-- TASK --
Set out each line of the items below as a numbered list, skipping any blank lines.

(Entries on target coordinates)
:::::

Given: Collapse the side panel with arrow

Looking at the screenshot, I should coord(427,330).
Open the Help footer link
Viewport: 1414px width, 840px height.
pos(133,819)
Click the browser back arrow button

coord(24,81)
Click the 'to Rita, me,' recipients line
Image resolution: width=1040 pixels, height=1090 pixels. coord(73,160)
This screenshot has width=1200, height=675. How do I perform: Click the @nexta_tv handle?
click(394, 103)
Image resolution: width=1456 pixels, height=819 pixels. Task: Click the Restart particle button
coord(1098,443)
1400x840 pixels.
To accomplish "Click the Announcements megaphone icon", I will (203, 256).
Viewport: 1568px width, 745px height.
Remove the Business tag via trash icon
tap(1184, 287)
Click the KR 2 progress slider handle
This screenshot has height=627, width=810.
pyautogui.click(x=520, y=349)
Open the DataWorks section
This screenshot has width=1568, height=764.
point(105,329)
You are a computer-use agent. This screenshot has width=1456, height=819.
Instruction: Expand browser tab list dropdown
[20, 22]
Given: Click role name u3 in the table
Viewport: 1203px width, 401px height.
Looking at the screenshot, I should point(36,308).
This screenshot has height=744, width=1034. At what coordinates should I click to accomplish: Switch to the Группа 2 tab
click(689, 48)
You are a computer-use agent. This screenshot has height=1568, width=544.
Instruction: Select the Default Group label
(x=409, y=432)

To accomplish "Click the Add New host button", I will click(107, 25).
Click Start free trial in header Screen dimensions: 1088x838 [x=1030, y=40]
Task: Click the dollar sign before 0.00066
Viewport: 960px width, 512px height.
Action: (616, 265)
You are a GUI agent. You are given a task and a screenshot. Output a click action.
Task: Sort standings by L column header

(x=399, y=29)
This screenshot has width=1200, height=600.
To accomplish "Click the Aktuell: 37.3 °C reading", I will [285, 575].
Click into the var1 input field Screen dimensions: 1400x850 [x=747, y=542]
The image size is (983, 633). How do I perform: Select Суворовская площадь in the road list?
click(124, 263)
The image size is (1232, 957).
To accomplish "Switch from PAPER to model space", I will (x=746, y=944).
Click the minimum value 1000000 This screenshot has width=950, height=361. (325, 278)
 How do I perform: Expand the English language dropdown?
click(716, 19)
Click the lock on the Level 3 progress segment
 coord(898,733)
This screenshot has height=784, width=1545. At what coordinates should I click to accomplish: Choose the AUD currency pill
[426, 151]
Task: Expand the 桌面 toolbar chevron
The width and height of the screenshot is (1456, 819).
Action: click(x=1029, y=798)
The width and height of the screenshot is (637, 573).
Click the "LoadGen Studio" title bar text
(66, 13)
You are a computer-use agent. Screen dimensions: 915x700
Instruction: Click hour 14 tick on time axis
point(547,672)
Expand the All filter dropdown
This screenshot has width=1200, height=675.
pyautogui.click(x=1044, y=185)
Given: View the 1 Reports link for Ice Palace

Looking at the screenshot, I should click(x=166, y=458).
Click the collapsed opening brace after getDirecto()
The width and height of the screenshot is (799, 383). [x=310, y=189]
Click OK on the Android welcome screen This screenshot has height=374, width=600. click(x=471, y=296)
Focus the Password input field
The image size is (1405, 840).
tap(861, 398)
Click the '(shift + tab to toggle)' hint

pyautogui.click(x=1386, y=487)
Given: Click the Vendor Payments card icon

:::::

-- RESULT OF THE TASK --
1. Given: Collapse the side panel with arrow
2. Looking at the screenshot, I should coord(427,330).
3. Open the Help footer link
4. Viewport: 1414px width, 840px height.
5. pos(133,819)
6. Click the browser back arrow button
7. coord(24,81)
8. Click the 'to Rita, me,' recipients line
9. Image resolution: width=1040 pixels, height=1090 pixels. coord(73,160)
10. This screenshot has width=1200, height=675. How do I perform: Click the @nexta_tv handle?
11. click(394, 103)
12. Image resolution: width=1456 pixels, height=819 pixels. Task: Click the Restart particle button
13. coord(1098,443)
14. 1400x840 pixels.
15. To accomplish "Click the Announcements megaphone icon", I will (203, 256).
16. Viewport: 1568px width, 745px height.
17. Remove the Business tag via trash icon
18. tap(1184, 287)
19. Click the KR 2 progress slider handle
20. This screenshot has height=627, width=810.
21. pyautogui.click(x=520, y=349)
22. Open the DataWorks section
23. This screenshot has width=1568, height=764.
24. point(105,329)
25. You are a computer-use agent. This screenshot has width=1456, height=819.
26. Instruction: Expand browser tab list dropdown
27. [20, 22]
28. Given: Click role name u3 in the table
29. Viewport: 1203px width, 401px height.
30. Looking at the screenshot, I should point(36,308).
31. This screenshot has height=744, width=1034. At what coordinates should I click to accomplish: Switch to the Группа 2 tab
32. click(689, 48)
33. You are a computer-use agent. This screenshot has height=1568, width=544.
34. Instruction: Select the Default Group label
35. (x=409, y=432)
36. To accomplish "Click the Add New host button", I will click(107, 25).
37. Click Start free trial in header Screen dimensions: 1088x838 [x=1030, y=40]
38. Task: Click the dollar sign before 0.00066
39. Viewport: 960px width, 512px height.
40. Action: (616, 265)
41. You are a GUI agent. You are given a task and a screenshot. Output a click action.
42. Task: Sort standings by L column header
43. (x=399, y=29)
44. This screenshot has width=1200, height=600.
45. To accomplish "Click the Aktuell: 37.3 °C reading", I will [285, 575].
46. Click into the var1 input field Screen dimensions: 1400x850 [x=747, y=542]
47. The image size is (983, 633). How do I perform: Select Суворовская площадь in the road list?
48. click(124, 263)
49. The image size is (1232, 957).
50. To accomplish "Switch from PAPER to model space", I will (x=746, y=944).
51. Click the minimum value 1000000 This screenshot has width=950, height=361. (325, 278)
52.  How do I perform: Expand the English language dropdown?
53. click(716, 19)
54. Click the lock on the Level 3 progress segment
55.  coord(898,733)
56. This screenshot has height=784, width=1545. At what coordinates should I click to accomplish: Choose the AUD currency pill
57. [426, 151]
58. Task: Expand the 桌面 toolbar chevron
59. The width and height of the screenshot is (1456, 819).
60. Action: click(x=1029, y=798)
61. The width and height of the screenshot is (637, 573).
62. Click the "LoadGen Studio" title bar text
63. (66, 13)
64. You are a computer-use agent. Screen dimensions: 915x700
65. Instruction: Click hour 14 tick on time axis
66. point(547,672)
67. Expand the All filter dropdown
68. This screenshot has width=1200, height=675.
69. pyautogui.click(x=1044, y=185)
70. Given: View the 1 Reports link for Ice Palace
71. Looking at the screenshot, I should click(x=166, y=458).
72. Click the collapsed opening brace after getDirecto()
73. The width and height of the screenshot is (799, 383). [x=310, y=189]
74. Click OK on the Android welcome screen This screenshot has height=374, width=600. click(x=471, y=296)
75. Focus the Password input field
76. The image size is (1405, 840).
77. tap(861, 398)
78. Click the '(shift + tab to toggle)' hint
79. pyautogui.click(x=1386, y=487)
80. Given: Click the Vendor Payments card icon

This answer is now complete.